──────── Input material ────────

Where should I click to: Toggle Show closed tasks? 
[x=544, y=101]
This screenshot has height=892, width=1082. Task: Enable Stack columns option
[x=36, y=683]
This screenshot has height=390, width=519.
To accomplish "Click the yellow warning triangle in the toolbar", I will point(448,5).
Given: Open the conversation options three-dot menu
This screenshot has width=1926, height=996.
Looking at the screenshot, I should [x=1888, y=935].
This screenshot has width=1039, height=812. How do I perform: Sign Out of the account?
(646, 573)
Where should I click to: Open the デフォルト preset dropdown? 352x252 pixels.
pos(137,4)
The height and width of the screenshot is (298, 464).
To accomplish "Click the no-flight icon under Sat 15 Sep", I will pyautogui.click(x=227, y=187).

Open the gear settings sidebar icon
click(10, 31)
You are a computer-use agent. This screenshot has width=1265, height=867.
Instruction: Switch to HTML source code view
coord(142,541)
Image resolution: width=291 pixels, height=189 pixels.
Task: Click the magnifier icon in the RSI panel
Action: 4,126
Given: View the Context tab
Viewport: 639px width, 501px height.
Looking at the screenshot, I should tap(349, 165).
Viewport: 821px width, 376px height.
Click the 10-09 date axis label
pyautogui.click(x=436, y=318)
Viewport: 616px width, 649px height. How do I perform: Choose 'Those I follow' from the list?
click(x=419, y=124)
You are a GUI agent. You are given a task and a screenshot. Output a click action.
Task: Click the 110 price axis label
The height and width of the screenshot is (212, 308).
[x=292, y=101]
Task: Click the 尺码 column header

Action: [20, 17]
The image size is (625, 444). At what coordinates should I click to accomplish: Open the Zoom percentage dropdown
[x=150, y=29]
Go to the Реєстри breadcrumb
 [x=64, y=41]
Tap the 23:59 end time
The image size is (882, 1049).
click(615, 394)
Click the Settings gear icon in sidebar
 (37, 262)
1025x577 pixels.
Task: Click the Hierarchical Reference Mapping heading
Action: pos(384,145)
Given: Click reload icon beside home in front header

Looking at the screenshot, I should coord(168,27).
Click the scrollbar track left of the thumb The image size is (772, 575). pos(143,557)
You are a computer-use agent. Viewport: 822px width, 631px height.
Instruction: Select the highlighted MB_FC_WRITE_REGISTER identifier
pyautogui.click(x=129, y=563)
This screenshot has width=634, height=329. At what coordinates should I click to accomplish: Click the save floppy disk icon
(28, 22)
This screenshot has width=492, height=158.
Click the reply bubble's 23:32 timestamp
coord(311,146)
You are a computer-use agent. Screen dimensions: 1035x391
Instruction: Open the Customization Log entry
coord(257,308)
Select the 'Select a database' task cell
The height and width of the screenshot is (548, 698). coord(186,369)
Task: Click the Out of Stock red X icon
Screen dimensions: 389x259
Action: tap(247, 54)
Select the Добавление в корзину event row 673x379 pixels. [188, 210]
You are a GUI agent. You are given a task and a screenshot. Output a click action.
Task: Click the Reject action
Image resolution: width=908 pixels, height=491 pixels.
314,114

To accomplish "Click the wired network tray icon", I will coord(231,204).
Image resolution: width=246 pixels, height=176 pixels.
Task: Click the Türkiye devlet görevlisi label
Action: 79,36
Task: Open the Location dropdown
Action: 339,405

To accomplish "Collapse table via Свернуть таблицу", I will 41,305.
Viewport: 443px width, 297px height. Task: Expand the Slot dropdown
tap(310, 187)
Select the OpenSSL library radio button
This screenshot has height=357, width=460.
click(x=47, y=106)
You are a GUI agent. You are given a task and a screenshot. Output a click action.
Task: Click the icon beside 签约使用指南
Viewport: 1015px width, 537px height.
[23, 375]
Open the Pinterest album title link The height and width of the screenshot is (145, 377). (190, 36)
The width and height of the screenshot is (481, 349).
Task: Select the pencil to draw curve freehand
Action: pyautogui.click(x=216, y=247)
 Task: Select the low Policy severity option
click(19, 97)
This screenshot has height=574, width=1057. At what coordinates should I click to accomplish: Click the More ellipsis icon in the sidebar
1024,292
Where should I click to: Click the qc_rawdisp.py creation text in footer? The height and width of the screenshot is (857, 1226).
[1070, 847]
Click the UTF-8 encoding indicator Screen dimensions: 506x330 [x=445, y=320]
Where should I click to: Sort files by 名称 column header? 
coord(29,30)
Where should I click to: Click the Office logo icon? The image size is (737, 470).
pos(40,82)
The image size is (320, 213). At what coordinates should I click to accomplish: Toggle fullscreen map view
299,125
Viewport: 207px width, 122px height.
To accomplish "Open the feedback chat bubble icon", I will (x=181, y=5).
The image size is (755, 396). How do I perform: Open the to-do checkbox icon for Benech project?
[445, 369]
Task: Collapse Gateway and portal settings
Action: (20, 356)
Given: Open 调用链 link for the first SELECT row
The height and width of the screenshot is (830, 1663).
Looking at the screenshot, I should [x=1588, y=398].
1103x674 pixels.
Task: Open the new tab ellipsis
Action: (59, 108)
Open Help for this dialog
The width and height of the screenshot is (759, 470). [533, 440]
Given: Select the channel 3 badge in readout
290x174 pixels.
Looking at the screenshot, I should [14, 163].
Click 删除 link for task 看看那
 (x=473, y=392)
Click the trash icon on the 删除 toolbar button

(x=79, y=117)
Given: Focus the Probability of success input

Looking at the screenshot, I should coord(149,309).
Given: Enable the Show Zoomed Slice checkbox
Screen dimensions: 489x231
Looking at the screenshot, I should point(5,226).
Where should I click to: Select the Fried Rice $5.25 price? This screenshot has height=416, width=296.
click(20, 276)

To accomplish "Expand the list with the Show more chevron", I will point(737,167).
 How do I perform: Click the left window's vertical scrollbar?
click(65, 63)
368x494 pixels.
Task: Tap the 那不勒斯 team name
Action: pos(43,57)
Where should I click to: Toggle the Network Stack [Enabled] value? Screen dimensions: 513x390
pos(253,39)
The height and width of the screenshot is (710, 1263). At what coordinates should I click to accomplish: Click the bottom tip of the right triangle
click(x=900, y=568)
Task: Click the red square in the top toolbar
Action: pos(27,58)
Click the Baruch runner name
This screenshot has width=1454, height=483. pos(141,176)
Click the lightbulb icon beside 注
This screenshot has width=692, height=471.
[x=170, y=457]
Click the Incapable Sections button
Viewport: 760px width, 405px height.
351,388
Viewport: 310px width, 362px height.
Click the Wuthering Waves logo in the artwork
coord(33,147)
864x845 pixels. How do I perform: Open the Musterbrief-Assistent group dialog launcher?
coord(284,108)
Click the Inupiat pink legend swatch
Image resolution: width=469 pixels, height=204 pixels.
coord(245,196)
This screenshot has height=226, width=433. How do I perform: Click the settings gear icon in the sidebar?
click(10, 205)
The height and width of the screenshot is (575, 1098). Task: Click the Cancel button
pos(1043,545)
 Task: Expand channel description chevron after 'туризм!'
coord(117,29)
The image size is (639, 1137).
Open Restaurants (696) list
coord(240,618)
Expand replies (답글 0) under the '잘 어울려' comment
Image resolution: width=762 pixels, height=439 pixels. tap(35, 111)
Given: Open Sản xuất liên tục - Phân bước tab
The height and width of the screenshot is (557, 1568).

────────

Exercise directions - Could you give the records again, exactly as they appear?

Response to this exercise -
Where should I click to: Toggle Show closed tasks? 
[x=544, y=101]
This screenshot has height=892, width=1082. Task: Enable Stack columns option
[x=36, y=683]
This screenshot has height=390, width=519.
To accomplish "Click the yellow warning triangle in the toolbar", I will point(448,5).
Given: Open the conversation options three-dot menu
This screenshot has width=1926, height=996.
Looking at the screenshot, I should [x=1888, y=935].
This screenshot has width=1039, height=812. How do I perform: Sign Out of the account?
(646, 573)
Where should I click to: Open the デフォルト preset dropdown? 352x252 pixels.
pos(137,4)
The height and width of the screenshot is (298, 464).
To accomplish "Click the no-flight icon under Sat 15 Sep", I will pyautogui.click(x=227, y=187).

Open the gear settings sidebar icon
click(10, 31)
You are a computer-use agent. This screenshot has width=1265, height=867.
Instruction: Switch to HTML source code view
coord(142,541)
Image resolution: width=291 pixels, height=189 pixels.
Task: Click the magnifier icon in the RSI panel
Action: 4,126
Given: View the Context tab
Viewport: 639px width, 501px height.
Looking at the screenshot, I should tap(349, 165).
Viewport: 821px width, 376px height.
Click the 10-09 date axis label
pyautogui.click(x=436, y=318)
Viewport: 616px width, 649px height. How do I perform: Choose 'Those I follow' from the list?
click(x=419, y=124)
You are a GUI agent. You are given a task and a screenshot. Output a click action.
Task: Click the 110 price axis label
The height and width of the screenshot is (212, 308).
[x=292, y=101]
Task: Click the 尺码 column header

Action: [20, 17]
The image size is (625, 444). At what coordinates should I click to accomplish: Open the Zoom percentage dropdown
[x=150, y=29]
Go to the Реєстри breadcrumb
 [x=64, y=41]
Tap the 23:59 end time
The image size is (882, 1049).
click(615, 394)
Click the Settings gear icon in sidebar
 (37, 262)
1025x577 pixels.
Task: Click the Hierarchical Reference Mapping heading
Action: pos(384,145)
Given: Click reload icon beside home in front header

Looking at the screenshot, I should coord(168,27).
Click the scrollbar track left of the thumb The image size is (772, 575). pos(143,557)
You are a computer-use agent. Viewport: 822px width, 631px height.
Instruction: Select the highlighted MB_FC_WRITE_REGISTER identifier
pyautogui.click(x=129, y=563)
This screenshot has width=634, height=329. At what coordinates should I click to accomplish: Click the save floppy disk icon
(28, 22)
This screenshot has width=492, height=158.
Click the reply bubble's 23:32 timestamp
coord(311,146)
You are a computer-use agent. Screen dimensions: 1035x391
Instruction: Open the Customization Log entry
coord(257,308)
Select the 'Select a database' task cell
The height and width of the screenshot is (548, 698). coord(186,369)
Task: Click the Out of Stock red X icon
Screen dimensions: 389x259
Action: tap(247, 54)
Select the Добавление в корзину event row 673x379 pixels. [188, 210]
You are a GUI agent. You are given a task and a screenshot. Output a click action.
Task: Click the Reject action
Image resolution: width=908 pixels, height=491 pixels.
314,114

To accomplish "Click the wired network tray icon", I will coord(231,204).
Image resolution: width=246 pixels, height=176 pixels.
Task: Click the Türkiye devlet görevlisi label
Action: 79,36
Task: Open the Location dropdown
Action: 339,405

To accomplish "Collapse table via Свернуть таблицу", I will 41,305.
Viewport: 443px width, 297px height. Task: Expand the Slot dropdown
tap(310, 187)
Select the OpenSSL library radio button
This screenshot has height=357, width=460.
click(x=47, y=106)
You are a GUI agent. You are given a task and a screenshot. Output a click action.
Task: Click the icon beside 签约使用指南
Viewport: 1015px width, 537px height.
[23, 375]
Open the Pinterest album title link The height and width of the screenshot is (145, 377). (190, 36)
The width and height of the screenshot is (481, 349).
Task: Select the pencil to draw curve freehand
Action: pyautogui.click(x=216, y=247)
 Task: Select the low Policy severity option
click(19, 97)
This screenshot has height=574, width=1057. At what coordinates should I click to accomplish: Click the More ellipsis icon in the sidebar
1024,292
Where should I click to: Click the qc_rawdisp.py creation text in footer? The height and width of the screenshot is (857, 1226).
[1070, 847]
Click the UTF-8 encoding indicator Screen dimensions: 506x330 [x=445, y=320]
Where should I click to: Sort files by 名称 column header? 
coord(29,30)
Where should I click to: Click the Office logo icon? The image size is (737, 470).
pos(40,82)
The image size is (320, 213). At what coordinates should I click to accomplish: Toggle fullscreen map view
299,125
Viewport: 207px width, 122px height.
To accomplish "Open the feedback chat bubble icon", I will (x=181, y=5).
The image size is (755, 396). How do I perform: Open the to-do checkbox icon for Benech project?
[445, 369]
Task: Collapse Gateway and portal settings
Action: (20, 356)
Given: Open 调用链 link for the first SELECT row
The height and width of the screenshot is (830, 1663).
Looking at the screenshot, I should [x=1588, y=398].
1103x674 pixels.
Task: Open the new tab ellipsis
Action: (59, 108)
Open Help for this dialog
The width and height of the screenshot is (759, 470). [533, 440]
Given: Select the channel 3 badge in readout
290x174 pixels.
Looking at the screenshot, I should [14, 163].
Click 删除 link for task 看看那
 (x=473, y=392)
Click the trash icon on the 删除 toolbar button

(x=79, y=117)
Given: Focus the Probability of success input

Looking at the screenshot, I should coord(149,309).
Given: Enable the Show Zoomed Slice checkbox
Screen dimensions: 489x231
Looking at the screenshot, I should point(5,226).
Where should I click to: Select the Fried Rice $5.25 price? This screenshot has height=416, width=296.
click(20, 276)

To accomplish "Expand the list with the Show more chevron", I will point(737,167).
 How do I perform: Click the left window's vertical scrollbar?
click(65, 63)
368x494 pixels.
Task: Tap the 那不勒斯 team name
Action: pos(43,57)
Where should I click to: Toggle the Network Stack [Enabled] value? Screen dimensions: 513x390
pos(253,39)
The height and width of the screenshot is (710, 1263). At what coordinates should I click to accomplish: Click the bottom tip of the right triangle
click(x=900, y=568)
Task: Click the red square in the top toolbar
Action: pos(27,58)
Click the Baruch runner name
This screenshot has width=1454, height=483. pos(141,176)
Click the lightbulb icon beside 注
This screenshot has width=692, height=471.
[x=170, y=457]
Click the Incapable Sections button
Viewport: 760px width, 405px height.
351,388
Viewport: 310px width, 362px height.
Click the Wuthering Waves logo in the artwork
coord(33,147)
864x845 pixels. How do I perform: Open the Musterbrief-Assistent group dialog launcher?
coord(284,108)
Click the Inupiat pink legend swatch
Image resolution: width=469 pixels, height=204 pixels.
coord(245,196)
This screenshot has height=226, width=433. How do I perform: Click the settings gear icon in the sidebar?
click(10, 205)
The height and width of the screenshot is (575, 1098). Task: Click the Cancel button
pos(1043,545)
 Task: Expand channel description chevron after 'туризм!'
coord(117,29)
The image size is (639, 1137).
Open Restaurants (696) list
coord(240,618)
Expand replies (답글 0) under the '잘 어울려' comment
Image resolution: width=762 pixels, height=439 pixels. tap(35, 111)
Given: Open Sản xuất liên tục - Phân bước tab
The height and width of the screenshot is (557, 1568).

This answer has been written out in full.